Trump is gearing up to decertify the Iran nuclear agreement, which would put the future of the deal in the hands of Congress. While Trump has lambasted the deal repeatedly—including in a fiery speech at the United Nations—and insisted that the deal was badly negotiated, there is no realistic better deal. Though far from perfect, the Iran deal is working—and decertifying it would send a chilling message that America will not honor nuclear agreements to North Korea. But the underlying goal here has never really been about policy—Trump simply seems to not want to have to recertify one of his predecessor’s most important achievements every three months.
The prospect of decertifying the Iran Deal is terrifying because of its possible implications for nuclear programs in both Iran and North Korea. But how we got here is just as unsettling.

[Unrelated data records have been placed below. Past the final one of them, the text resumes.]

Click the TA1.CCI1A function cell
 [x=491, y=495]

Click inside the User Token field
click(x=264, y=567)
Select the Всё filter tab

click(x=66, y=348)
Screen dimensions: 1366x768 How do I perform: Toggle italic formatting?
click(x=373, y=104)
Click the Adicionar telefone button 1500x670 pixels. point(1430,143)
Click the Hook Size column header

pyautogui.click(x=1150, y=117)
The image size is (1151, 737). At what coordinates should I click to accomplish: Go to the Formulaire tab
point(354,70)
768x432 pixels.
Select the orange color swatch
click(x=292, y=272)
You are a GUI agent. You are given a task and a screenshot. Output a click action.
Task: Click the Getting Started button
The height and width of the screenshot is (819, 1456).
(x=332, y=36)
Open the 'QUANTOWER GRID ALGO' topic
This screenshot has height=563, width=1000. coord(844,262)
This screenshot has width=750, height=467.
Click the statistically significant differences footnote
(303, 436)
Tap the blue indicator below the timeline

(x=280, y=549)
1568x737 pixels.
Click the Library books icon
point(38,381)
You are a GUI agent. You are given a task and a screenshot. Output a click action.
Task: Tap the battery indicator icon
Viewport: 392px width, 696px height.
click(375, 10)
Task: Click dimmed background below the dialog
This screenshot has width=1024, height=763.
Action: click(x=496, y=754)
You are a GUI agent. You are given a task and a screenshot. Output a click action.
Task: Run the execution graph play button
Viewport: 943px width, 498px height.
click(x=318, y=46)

On Wednesday evening, The Washington Post reported that Trump “threw a fit” when encouraged to keep the deal by Secretary of State Rex Tillerson and Defense Secretary James Mattis:
So White House national security adviser H.R. McMaster and other senior advisers came up with a plan — one aimed at accommodating Trump’s loathing of the Iran deal as “an embarrassment” without killing it outright.
To get Trump, in other words, to compromise.
“McMaster realized we just cannot come back here next time with a binary option — certify or decertify,” an exercise Congress requires every 90 days, said a person familiar with the July discussion. “He put his team to work on a range of other options, including a decertification option that would involve Congress” and would not immediately break the deal.
That “compromise” is the policy that Trump is expected to announce this week: “Under the expected announcement, Trump will declare the deal is not in the U.S. national interest while stopping short of recommending renewed nuclear sanctions.”
Trump’s frequent (and seemingly growing) temper tantrums are alarming, as is the fact that his closest advisers routinely treat him like a toddler. But the biggest and most unsettling aspect of this is how we got to this “compromise.” It wasn’t made for any reason related to policy—it unsettles an acceptable framework by adding considerable, unnecessary, and far-reaching risk. Instead, the United States is shifting its policy toward Iran simply because President Trump doesn’t want to acknowledge any of Barack Obama’s achievements. This compromise was cooked up to please the president’s ego, not because it serves any sort of larger strategic or geopolitical interest.